Certo i possibili clienti si riducono, ma meglio pochi e buoni che niente, come accadrà di sicuro se provate a contentare e a cercare di prendere tutti.

L’ingegnere che cerca la sua compagna sarà facilmente esposto al vostro sito, visto l’unicità delle sue ricerche e della vostra proposta:

aumenterà incredibilmente la probabilità che trovi il sito utile e che ritorni in futuro, dando modo(per chi vuole) di monetizzare le sue visite.

 

Al primo posto su Google ed il monopolio dei piccoli…

Il mio amico Riccardo con il suo sito web fatbike-elettrica.it mi da lo spunto per farvi vedere un esempio di monopolizzazione di nicchia.

FatBike-Elettrica monopolizza i primi risultati nella ricercagoogle

 

 

 

 

 

 

 

 

 

 

 

 

 

 

 

 

 

 

 

 

 

 

 

I primi tre risultati sono di FatBike-Elettrica.it e lo stesso vale per le immagini, sempre le prime tre sulle cinque disponibili.

Addirittura FatBike-Elettrica rilega alla quarta posizione la casa produttrice delle bici bambino che abbiamo cercato su Google, la Lombardo Bikes.

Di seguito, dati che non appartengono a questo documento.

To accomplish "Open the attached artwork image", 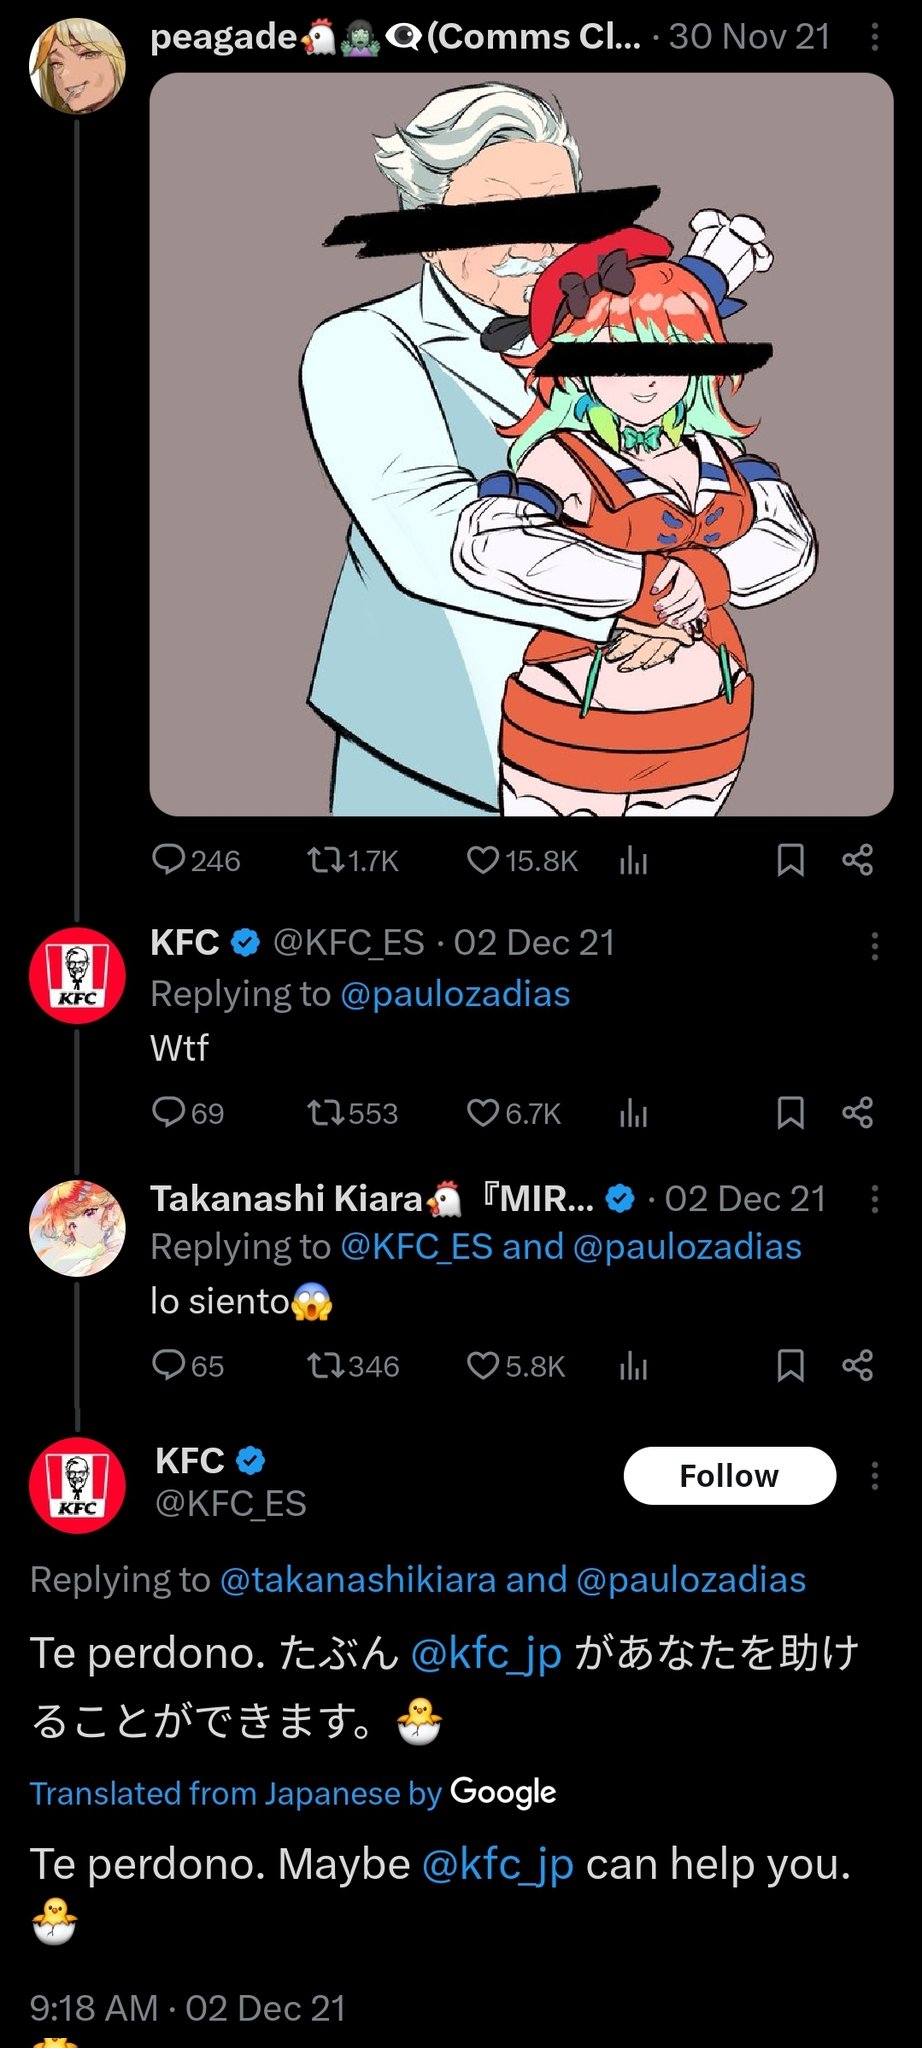I will tap(521, 444).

In questo caso la ricerca è stata fatta con una Long Tail nemmeno tanto esagerata, solo tre vocaboli che servono ad identificare un determinato prodotto specifico:

voglio una bici da ragazzo, la voglio di marca Lombardo ed in ultimo voglio che sia del catalogo 2018.

Qualcuno pensa(sbagliando) che non valga la pena darsi da fare per le Long Tail, il numero di ricerche è minore e ne esistono troppe varianti.

Magari è vero che per ogni Long Tail le ricerche fatte sono minori, ma visto che hanno molte varianti, alla fine non sono poi così poche le ricerche se riusciamo a piazzarci nei primi posti con varie Long Tail.

Per curiosità ho provato ad allargare il campo ricerche, togliendo il termine specifico di Marca(la Lombardo) e mettendo al suo posto una parola generica come lo è e-bike:

e-bike ragazzo 2018

Ancora una volta primi tre posti, però stavolta senza immagini proprie visualizzate.

Per amore della scienza riduco la ricerca a due parole:

Lombardo 2018

Risultato niente nei primi 3 posti, ma ben quattro dopo, cioè quinto, sesto, settimo ed ottavo, non puoi non vederla fatbike-elettrica!

 

Per non appesantire troppo il Post, un piccolo riepilogo e chiudiamo:

1) Per sfruttare al massimo le nostre possibilità e riuscire a posizionarci nella prima pagina di Google e specificatamente nei primi tre risultati, dobbiamo avere ben chiaro il progetto ben prima di comprare il nome dominio ed iniziare a fare il sito web.

2)Le modalità con cui i nuovi visitatori arrivano al nostro sito web sono tre, ma nella prima fase senza Google è difficile che qualcuno ci trovi nello sterminato web.

3) In certi casi è meglio rifare da capo il sito web cambiando pure nome dominio invece che intestardirsi su di un progetto nato male.

4) I primi tre risultati hanno il 60-75% dei clic, quindi dobbiamo essere in quelle posizioni, meglio ancora se le occupiamo tutte.

5) La strada per fare ciò, sono la scelta di una nicchia specifica e di una serie di Long Tail che costruiranno la nostra iniziale reputazione, lungo il piano generale di azione che abbiamo messo nero su bianco fin da prima di creare il nostro sito web.

Grazie infinite per lo sforzo titanico di leggermi fino in fondo.